Petit budget, grand film
Le réalisateur Wolfgang Panzer n'avait jamais mis les pieds en Inde avant le tournage du film. Né à Munich en 1947, il suit une école supérieure de cinéma et de télévision, avant de devenir successivement journaliste, caméraman, réalisateur et producteur. Il réalise son long-métrage à 49 ans, avec un minuscule budget de CHF 400'000.- Cette somme dérisoire a même couvert l'engagement du comédien Michael Moriarty qui tient le rôle du prêtre new-yorkais auprès duquel le moine se confesse.
Héroïne du film, la musicienne new-yorkaise Ameenah Kaplan a déposé ses baguettes de percussionniste pour suivre Wolfgang Panzer dans son projet. Le réalisateur, qui cherchait son personnage féminin depuis plusieurs semaines, l'a découverte en assistant par hasard à une représentation du groupe percussionniste Stomp. La spontanéité et le caractère bien trempé de la jeune femme correspondaient au personnage qui s’interroge sur la foi et l'existence, poussant le chartreux dans ses retranchements et faisant exploser les frontières de ses certitudes.
La réalisation du film est une aventure en soi: réduite à sa plus simple expression, l’équipe technique est formée du réalisateur, de sa productrice, d’un preneur de son et des deux acteurs. Qualifié au départ de «kamikaze» par son auteur, le projet s’élabore au fur et à mesure du voyage. Le script s’écrit en se faisant, au gré des péripéties du tournage. Une panne de taxi à la sortie de l'aéroport inspire une séquence. Au fil des rencontres et des anecdotes, le réalisateur étoffe sa trame. De nombreuses scènes improvisées, comme celle du concert nocturne au bord de la route, ont été intégrées progressivement au scénario, lui conférant une beauté spontanée et un peu magique. Cette part du hasard ajoute une grâce irréelle et troublante au film. Par ailleurs, certaines scènes sont filmées à plusieurs caméras, épargnant à la bande-son des problèmes de raccord au montage.

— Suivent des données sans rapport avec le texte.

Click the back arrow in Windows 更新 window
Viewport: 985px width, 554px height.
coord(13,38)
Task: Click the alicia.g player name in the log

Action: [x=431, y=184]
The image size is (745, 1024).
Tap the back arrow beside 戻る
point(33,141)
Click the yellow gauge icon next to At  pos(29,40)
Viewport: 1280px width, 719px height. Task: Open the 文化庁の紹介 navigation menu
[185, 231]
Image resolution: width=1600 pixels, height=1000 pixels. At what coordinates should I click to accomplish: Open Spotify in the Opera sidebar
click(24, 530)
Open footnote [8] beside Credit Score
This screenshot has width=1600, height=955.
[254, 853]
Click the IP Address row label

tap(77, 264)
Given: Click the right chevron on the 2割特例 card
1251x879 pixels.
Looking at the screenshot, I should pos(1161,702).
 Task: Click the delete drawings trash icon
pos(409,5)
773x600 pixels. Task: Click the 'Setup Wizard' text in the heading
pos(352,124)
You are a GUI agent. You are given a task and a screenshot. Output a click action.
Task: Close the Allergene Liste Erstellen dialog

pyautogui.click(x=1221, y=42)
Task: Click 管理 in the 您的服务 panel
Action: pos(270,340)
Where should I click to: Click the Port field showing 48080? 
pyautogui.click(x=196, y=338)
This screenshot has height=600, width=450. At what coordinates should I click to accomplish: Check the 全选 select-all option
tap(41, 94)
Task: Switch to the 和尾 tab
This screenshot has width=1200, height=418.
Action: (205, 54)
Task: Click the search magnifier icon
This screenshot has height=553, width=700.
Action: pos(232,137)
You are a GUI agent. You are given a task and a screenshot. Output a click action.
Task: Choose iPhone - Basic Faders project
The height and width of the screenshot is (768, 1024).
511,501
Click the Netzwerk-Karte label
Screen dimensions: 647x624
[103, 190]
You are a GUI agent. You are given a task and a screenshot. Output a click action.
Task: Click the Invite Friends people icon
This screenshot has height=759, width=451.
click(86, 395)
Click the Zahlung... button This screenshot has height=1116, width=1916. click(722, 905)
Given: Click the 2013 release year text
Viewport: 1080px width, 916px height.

Si le film est tourné principalement en caméscope touristique Hi-8 (à l'exception des scènes du confessionnal, filmées en 35 mm), le regard des spectateurs s'adapte vite à ces images brutes transférées en 35 mm pour grand écran. L’économie des moyens va à l’essentiel. Broken silence dégage une puissance visuelle unique qui ajoute de l’authenticité au propos, lui conférant un réalisme universel. Le public est conquis: sans aucune publicité, le film de Wolfgang Panzer est resté un an à l'affiche en Suisse romande et deux ans à Zurich. Récompensé dans de nombreux festivals, le long-métrage est jugé meilleur film suisse de l'année 1996, raflant deux prix à Soleure.
Le plan final du film est un rappel du plan d’entrée. Il permet au spectateur de prendre conscience de la puissance et la densité de l’histoire dont il a été le témoin. Il faut parfois que tout change pour que rien ne change. Vive le souffle épique du cinéma!
Les nombreuses récompenses de Broken silence (Suisse, 1995. 106 min.)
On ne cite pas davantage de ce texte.